## Passage given
== == ==
Deputy Minister Buti Manamela: Transcript of response on the Employment Morbidity and Mortality Patterns Report during Youth Month

Transcript response by Deputy Minster Buti Manamela on the Employment Morbidity and Mortality Patterns Report during Youth Month, Stellenbosch University

Statistician-General, Mr Pali Lehohla,
Members of the media.

There is a big concern around youth unemployment and the fact that it is increasing. The Presidential Working Group on Youth, which the President convened earlier in the month looked at the type of interventions that needs to be made in order to halt the increasing rate of youth unemployment.

We also think that there is a relationship between youth unemployment and various other problems in society including the health of our young people. That is why the Presidential Working Group has set up various work streams, the main one being on the economy and then one on education and skills development, the other one specifically focuses on health issues.

As you may have seen on the report there that there are non-natural causes that lead to death especially amongst young black males. There are other work streams such as nation building and optimising the youth machinery.

We have said with the Department of Economic Development that two years ago various social actors signed the Youth Employment Accord. It has now been two years since the signing of the Youth Accord and commitments were made. We need to come out and say what has been the impact. Cleary from this – and other various factors that we will be taking into consideration, we need to more in terms of focusing on dealing with youth unemployment.

Now there are five key interventions that came from the Presidential Working Group on Youth. We will ensure that they are all implemented! Some of the interventions have already been launched as part of the youth month programmes, and some of them we will be launching in the not so distant future.

The one being to support and encourage young people to be entrepreneurs because, we think that the rush for creation of jobs may not have necessarily yielded the result that we wanted. We have also seen that over the last few years there has been more jobs yielded from interventions in youth enterprises – in fact small businesses have contributed more than 40% of the country’s employment rate.
== == ==
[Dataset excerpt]
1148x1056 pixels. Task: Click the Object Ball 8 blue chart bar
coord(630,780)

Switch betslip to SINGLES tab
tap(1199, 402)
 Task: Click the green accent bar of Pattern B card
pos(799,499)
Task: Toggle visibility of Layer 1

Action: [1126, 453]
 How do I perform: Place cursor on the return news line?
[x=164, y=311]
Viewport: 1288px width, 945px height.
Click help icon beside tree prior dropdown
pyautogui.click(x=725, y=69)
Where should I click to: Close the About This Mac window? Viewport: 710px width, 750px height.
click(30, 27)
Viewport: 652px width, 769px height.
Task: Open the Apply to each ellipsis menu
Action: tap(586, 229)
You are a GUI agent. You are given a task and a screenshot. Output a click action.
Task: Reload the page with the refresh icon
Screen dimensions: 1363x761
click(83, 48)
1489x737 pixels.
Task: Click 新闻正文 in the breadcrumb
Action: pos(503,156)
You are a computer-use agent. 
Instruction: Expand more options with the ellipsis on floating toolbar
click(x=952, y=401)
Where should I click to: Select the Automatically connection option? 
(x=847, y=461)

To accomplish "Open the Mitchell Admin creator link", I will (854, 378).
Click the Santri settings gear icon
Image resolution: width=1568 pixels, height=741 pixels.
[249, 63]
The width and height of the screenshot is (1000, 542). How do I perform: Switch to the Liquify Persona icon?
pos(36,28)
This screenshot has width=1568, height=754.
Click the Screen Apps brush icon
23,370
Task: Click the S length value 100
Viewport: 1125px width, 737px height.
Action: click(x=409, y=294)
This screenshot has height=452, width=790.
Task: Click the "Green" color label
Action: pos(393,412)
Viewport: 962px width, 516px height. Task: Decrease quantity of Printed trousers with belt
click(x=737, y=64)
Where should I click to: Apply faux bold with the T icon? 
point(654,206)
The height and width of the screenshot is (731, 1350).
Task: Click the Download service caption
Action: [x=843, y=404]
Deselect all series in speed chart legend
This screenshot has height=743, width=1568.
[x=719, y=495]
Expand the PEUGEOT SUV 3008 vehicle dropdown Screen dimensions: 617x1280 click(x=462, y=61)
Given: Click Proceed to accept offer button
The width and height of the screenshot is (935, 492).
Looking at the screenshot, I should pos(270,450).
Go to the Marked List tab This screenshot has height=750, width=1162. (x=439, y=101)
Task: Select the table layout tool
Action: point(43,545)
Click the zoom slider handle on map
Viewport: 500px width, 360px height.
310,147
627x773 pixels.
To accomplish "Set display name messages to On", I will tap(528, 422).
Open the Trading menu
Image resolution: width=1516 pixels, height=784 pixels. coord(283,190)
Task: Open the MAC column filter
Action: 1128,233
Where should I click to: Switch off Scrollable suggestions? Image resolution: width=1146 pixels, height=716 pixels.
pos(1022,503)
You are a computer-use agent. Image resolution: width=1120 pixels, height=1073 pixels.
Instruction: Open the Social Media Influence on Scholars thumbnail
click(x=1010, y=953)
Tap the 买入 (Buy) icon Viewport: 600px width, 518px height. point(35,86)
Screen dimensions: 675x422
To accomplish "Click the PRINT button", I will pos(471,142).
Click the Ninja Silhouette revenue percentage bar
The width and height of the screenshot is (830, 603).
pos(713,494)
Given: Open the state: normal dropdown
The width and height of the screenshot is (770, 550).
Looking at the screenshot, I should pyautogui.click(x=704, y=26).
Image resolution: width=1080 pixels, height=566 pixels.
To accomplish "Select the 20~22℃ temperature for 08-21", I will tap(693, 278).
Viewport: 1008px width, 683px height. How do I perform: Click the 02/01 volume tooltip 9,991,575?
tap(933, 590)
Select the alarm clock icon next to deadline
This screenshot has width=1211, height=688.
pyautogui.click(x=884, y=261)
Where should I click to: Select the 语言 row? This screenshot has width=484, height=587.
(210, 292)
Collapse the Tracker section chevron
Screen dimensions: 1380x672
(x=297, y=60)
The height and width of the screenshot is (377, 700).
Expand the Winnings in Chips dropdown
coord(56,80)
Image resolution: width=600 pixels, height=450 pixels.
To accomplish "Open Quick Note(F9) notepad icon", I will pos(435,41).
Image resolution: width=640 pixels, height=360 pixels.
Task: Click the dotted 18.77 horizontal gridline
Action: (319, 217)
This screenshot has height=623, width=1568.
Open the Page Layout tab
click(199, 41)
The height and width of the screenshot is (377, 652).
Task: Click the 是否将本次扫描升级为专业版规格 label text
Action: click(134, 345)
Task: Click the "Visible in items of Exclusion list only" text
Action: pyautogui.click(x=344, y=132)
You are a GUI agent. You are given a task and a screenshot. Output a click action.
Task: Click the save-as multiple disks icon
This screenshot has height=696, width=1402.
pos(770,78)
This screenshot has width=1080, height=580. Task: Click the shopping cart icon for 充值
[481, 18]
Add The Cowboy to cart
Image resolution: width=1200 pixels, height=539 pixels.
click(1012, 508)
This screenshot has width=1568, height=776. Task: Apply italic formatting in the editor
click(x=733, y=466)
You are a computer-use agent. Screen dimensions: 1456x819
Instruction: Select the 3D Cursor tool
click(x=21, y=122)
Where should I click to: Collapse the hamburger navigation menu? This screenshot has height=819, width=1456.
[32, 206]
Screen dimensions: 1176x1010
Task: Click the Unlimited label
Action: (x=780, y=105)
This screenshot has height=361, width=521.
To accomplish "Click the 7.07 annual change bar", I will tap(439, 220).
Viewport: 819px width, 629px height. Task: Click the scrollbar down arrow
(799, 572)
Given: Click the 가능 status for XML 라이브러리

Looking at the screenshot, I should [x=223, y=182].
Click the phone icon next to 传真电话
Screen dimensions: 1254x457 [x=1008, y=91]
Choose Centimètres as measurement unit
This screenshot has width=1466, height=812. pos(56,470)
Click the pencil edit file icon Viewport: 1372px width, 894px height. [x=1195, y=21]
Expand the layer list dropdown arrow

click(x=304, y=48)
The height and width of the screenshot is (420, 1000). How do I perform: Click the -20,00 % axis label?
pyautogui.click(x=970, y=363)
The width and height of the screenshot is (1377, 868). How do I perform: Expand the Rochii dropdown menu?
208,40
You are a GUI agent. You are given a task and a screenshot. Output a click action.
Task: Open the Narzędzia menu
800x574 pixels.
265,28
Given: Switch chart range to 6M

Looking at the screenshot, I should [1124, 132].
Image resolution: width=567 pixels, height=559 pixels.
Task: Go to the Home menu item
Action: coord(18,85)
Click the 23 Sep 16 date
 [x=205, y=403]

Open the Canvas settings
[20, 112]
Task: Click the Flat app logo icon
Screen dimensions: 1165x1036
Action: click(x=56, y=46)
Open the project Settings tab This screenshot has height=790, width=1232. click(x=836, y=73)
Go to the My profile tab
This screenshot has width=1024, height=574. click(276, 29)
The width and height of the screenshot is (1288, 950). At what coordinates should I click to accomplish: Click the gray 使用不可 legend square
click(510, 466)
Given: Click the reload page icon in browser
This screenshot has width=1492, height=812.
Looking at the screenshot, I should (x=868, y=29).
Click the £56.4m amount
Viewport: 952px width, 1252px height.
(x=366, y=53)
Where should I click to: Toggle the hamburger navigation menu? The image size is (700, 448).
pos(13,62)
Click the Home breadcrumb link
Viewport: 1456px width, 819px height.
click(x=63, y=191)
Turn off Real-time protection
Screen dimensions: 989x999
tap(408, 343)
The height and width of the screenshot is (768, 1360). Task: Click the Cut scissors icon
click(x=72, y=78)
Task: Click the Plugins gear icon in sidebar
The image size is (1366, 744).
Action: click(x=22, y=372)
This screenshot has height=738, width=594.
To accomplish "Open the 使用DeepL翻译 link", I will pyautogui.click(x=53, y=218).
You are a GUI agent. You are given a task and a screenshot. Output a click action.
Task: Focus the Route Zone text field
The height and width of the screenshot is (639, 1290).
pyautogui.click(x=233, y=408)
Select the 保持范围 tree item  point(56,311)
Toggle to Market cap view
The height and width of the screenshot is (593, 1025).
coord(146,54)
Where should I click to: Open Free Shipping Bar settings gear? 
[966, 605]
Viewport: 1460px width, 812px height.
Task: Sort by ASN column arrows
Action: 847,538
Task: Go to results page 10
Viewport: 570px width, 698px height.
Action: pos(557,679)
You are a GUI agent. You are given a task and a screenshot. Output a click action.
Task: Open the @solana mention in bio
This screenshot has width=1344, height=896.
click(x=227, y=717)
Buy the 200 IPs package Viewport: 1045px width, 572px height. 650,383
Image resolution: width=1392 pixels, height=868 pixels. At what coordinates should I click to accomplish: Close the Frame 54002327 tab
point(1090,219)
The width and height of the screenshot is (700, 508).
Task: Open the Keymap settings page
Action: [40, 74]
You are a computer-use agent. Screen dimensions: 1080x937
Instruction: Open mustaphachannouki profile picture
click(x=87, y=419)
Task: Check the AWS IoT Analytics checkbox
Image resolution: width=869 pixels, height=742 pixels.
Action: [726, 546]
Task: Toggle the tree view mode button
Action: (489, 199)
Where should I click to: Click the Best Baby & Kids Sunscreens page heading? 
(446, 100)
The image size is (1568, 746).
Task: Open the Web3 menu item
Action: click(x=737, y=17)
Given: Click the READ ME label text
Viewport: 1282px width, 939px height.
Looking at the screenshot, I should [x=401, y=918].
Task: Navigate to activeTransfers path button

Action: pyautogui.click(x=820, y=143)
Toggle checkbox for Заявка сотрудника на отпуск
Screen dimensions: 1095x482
== == ==
## Written exercise A
In the Youth Month transcript, what share of the country's employment rate have small businesses contributed?
## Written exercise B
Rewrite the dataset excerpt entries from the line containing "How do I perform: Place" through the line containing "click(x=737, y=64)", inclusive, putting "pointer" in place of "cursor" and leaving everything else as it is.

## Written answer A
More than 40%.

## Written answer B
 How do I perform: Place pointer on the return news line?
[x=164, y=311]
Viewport: 1288px width, 945px height.
Click help icon beside tree prior dropdown
pyautogui.click(x=725, y=69)
Where should I click to: Close the About This Mac window? Viewport: 710px width, 750px height.
click(30, 27)
Viewport: 652px width, 769px height.
Task: Open the Apply to each ellipsis menu
Action: tap(586, 229)
You are a GUI agent. You are given a task and a screenshot. Output a click action.
Task: Reload the page with the refresh icon
Screen dimensions: 1363x761
click(83, 48)
1489x737 pixels.
Task: Click 新闻正文 in the breadcrumb
Action: pos(503,156)
You are a computer-use agent. 
Instruction: Expand more options with the ellipsis on floating toolbar
click(x=952, y=401)
Where should I click to: Select the Automatically connection option? 
(x=847, y=461)

To accomplish "Open the Mitchell Admin creator link", I will (854, 378).
Click the Santri settings gear icon
Image resolution: width=1568 pixels, height=741 pixels.
[249, 63]
The width and height of the screenshot is (1000, 542). How do I perform: Switch to the Liquify Persona icon?
pos(36,28)
This screenshot has width=1568, height=754.
Click the Screen Apps brush icon
23,370
Task: Click the S length value 100
Viewport: 1125px width, 737px height.
Action: click(x=409, y=294)
This screenshot has height=452, width=790.
Task: Click the "Green" color label
Action: pos(393,412)
Viewport: 962px width, 516px height. Task: Decrease quantity of Printed trousers with belt
click(x=737, y=64)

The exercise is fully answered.